- Exercise
The article on workplace dress codes below says businesses may legally have rules about certain aspects of appearance. List all of them.

Dress codes can be difficult to navigate. Here's what your business can and can't require.
Workplace dress codes launched back into headlines when Goldman Sachs announced that suits and ties were optional in March 2019. The move was surprising across the board – Goldman Sachs, like other finance giants, has long been known for its suited and polished employees – and signals a widespread change in workplaces across America.
Even as dress codes relax, they still hold an important place in the workplace – whether an office or a coffee shop – and provide a standard to which employees can be held as well as a sense of uniformity and professionalism, no matter the level of formality.
There are many things to consider when applying a dress code. Many people see clothing and outward appearance as expression of self, beliefs and lifestyle, which makes it a difficult thing to regulate. Read on to see what your business can and cannot legally regulate in your dress code.
Factors to consider
When setting a dress code, it's important to think about your company's identity and the image you want to put forward. For example, it may reflect a disconnect if a lawyer shows up in jeans and a T-shirt, but for a creative director at a startup, it would be in line with the company's image.
You should also look at whether your employees' work has safety considerations. If they work with machinery, banning jewelry and requiring closed-toe shoes might be appropriate. If they move around frequently, you may need to require pants for all employees.
Lastly, think about how a dress code might affect your workplace's culture. Relaxing the rules may lead to increased collaboration and camaraderie, whereas requiring business formal may increase professionalism and decorum. Use your interpretation of the nature of your work and the cultural norms around it as your guide.
What you can regulate
It is legal for businesses to have rules regarding clothing, hair, tattoos, makeup and piercings, so long as the policies do not discriminate based on gender, ability, race or religious beliefs.
To make sure your policies stay appropriate for all employees, start by making sure your dress code does not outrightly ban anything that discriminates unfairly against a specific group, such as Afro hairstyles, headscarves, beards or modest dress. Make sure the code permits these expressions as far as safety and professional considerations allow.
You should also be sure that everything you do include in the code has a defensible business justification and provides for reasonable accommodation where applicable. You will need to be clear and specific with what is permitted and what is not.
"Sadly, dress codes are established for the few, rather than the many," said Susan Hosage, senior consultant and executive coach at OneSource HR Solutions. "[They] create a guideline to inform employees about [expectations] and establish standards that allow supervisors to address the people that violate them."

- Entries provided
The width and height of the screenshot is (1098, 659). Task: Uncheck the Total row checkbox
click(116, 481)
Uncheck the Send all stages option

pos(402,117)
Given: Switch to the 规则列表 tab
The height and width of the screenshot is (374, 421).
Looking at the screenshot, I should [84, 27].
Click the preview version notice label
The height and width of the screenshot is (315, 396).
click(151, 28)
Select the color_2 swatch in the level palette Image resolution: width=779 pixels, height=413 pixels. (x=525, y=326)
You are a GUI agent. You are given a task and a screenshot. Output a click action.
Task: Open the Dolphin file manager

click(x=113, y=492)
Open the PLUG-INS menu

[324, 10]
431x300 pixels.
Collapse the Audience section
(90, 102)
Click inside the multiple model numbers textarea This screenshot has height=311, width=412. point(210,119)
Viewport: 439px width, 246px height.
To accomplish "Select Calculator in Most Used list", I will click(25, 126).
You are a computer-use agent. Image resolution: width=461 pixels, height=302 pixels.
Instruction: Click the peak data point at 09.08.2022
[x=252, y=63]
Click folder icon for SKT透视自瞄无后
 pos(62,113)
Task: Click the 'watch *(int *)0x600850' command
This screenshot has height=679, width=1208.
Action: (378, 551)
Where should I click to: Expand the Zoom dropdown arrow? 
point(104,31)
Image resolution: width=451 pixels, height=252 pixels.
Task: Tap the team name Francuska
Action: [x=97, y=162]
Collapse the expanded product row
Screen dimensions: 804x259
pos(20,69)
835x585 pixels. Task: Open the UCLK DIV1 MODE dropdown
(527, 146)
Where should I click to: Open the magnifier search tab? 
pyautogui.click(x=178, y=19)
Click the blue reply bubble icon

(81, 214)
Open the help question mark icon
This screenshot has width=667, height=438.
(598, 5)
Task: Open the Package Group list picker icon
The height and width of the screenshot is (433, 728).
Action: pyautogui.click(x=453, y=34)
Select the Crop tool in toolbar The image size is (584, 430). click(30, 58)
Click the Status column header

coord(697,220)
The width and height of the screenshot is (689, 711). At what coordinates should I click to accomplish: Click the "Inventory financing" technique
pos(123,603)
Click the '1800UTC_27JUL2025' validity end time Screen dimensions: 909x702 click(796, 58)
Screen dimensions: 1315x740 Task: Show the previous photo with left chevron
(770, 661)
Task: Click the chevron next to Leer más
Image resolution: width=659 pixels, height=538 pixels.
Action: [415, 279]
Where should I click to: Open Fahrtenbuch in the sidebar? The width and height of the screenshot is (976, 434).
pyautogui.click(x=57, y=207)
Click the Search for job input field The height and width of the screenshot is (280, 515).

- Solution to this problem
Clothing, hair, tattoos, makeup and piercings.